Как раз для того, чтобы в этом удостовериться, он и ехал.
Люк настойчиво просил, чтобы он сопровождал Кизию. Алехандро знал, что на то
должны быть веские причины. Что-то произошло.
— Слушай, ты летишь только потому, что понял — я боюсь
одна? — задумчиво спросила она.
— Не будь такой эгоисткой. Он, между прочим, и мой друг
тоже.
Она еле заметно покраснела, а он взъерошил себе волосы.
— Знаешь, после того, что ты вынесла, мне кажется, если
над твоей головой будут палить из автоматических винтовок — ты только поправишь
серьги, наденешь перчатки — и вперед!
— Неужели я так ужасна?
— Не ужасна, крошка, — потрясающа! Да, между
прочим, когда мы будем там, я разузнаю насчет работы в «Терапевтическом
обществе», я тебе уже как-то говорил.
— Ты всерьез ищешь новую работу?
— Еще не знаю. Но стоит поискать.
— Что бы там ни было, а я рада, что мы летим вместе. И
Люк будет очень рад тебя видеть. Вот сюрприз для него!
— Когда мы летим?
— Когда ты можешь?
— В любое время.
— Давай завтра вечером? Сегодня утром я получила письмо
— он пишет, что через два дня будет готово мое разрешение. Так что завтра
вечером было бы идеально, по крайней мере для меня. А для тебя?
— Вполне.
Они уселись с горячим шоколадом на диван, вспоминая старые
истории и говоря о Люке. Она давно уже так не смеялась, а после полуночи
уговорила его поиграть часок в кости.
— Ты знаешь, чего я не могу больше выдержать?

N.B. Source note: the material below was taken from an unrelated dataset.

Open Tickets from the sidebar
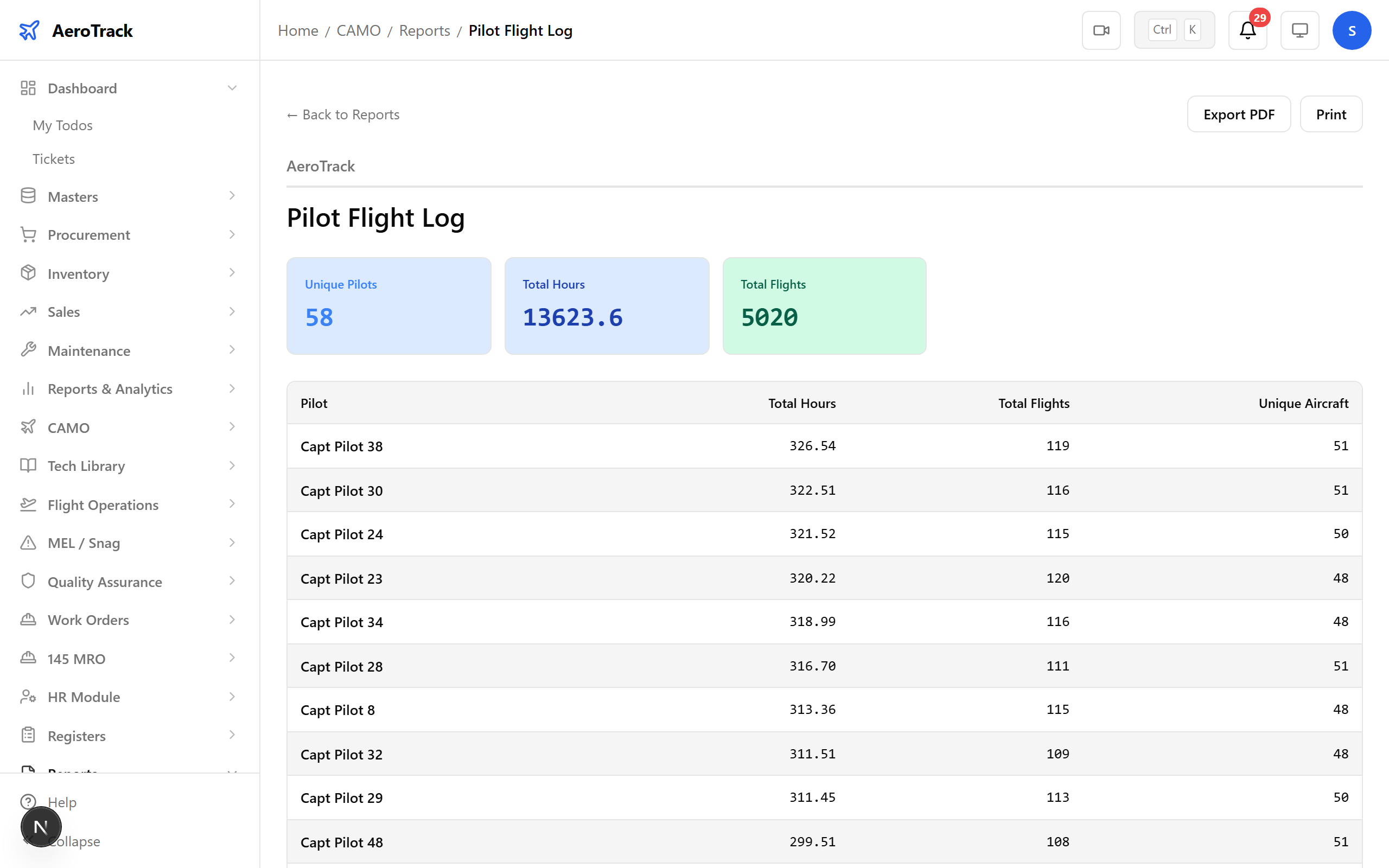Image resolution: width=1389 pixels, height=868 pixels. tap(53, 158)
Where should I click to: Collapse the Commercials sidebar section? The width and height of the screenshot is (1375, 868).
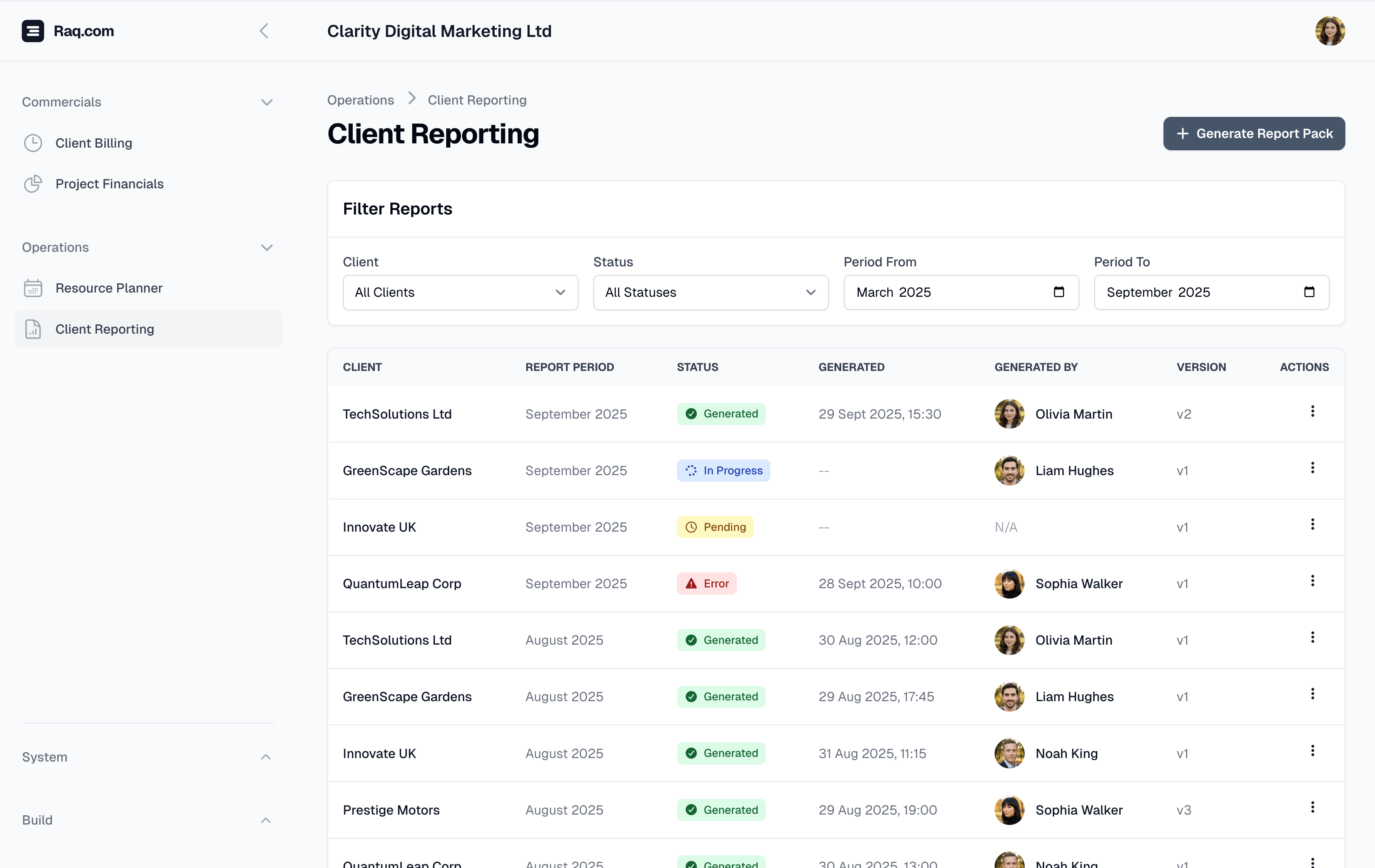coord(267,102)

— Да. Тебе надоело играть. Вы, леди, играете паршиво.
Ей нравилось играть — что ж, он тоже хорошо провел время.
— Замолкни. Я серьезно.
— Прости.
— Правда, я серьезно. Не выдерживаю больше притворства,
мне претит мой прежний образ жизни. Не могу открыто говорить о Люке без того,
чтобы не вызвать скандал. Не могу показать, как мне больно. Даже быть самой
собой не могу. Должна быть достопочтенной Кизией Сен-Мартин.
— Может, ты и есть «достопочтенная» Кизия Сен-Мартин.
Ты никогда об этом не думала? Он перекатывал кубик в ладонях.
— Да. Но я уже не та Кизия Сен-Мартин. Я — это я. И я
стала бояться, что в один прекрасный день взорвусь и пошлю всех к черту.
— Ну и что? Посылай.
Они сидели у камина. Кизия уютно поджала ноги и с
удовольствием пила шоколад.
— Когда-нибудь так и случится. Но это, друг мой, будет
окончательный и грандиозный финал. Представляешь, что появится в «Таймс»?
«Кизия Сен-Мартин перебрала на званом вечере в пятницу и швырнула лимонный
меренговый торт, забрызгав пятерых гостей. Среди пострадавших в результате ее
временного помешательства были: графиня фон…» — и т. д. и т. п.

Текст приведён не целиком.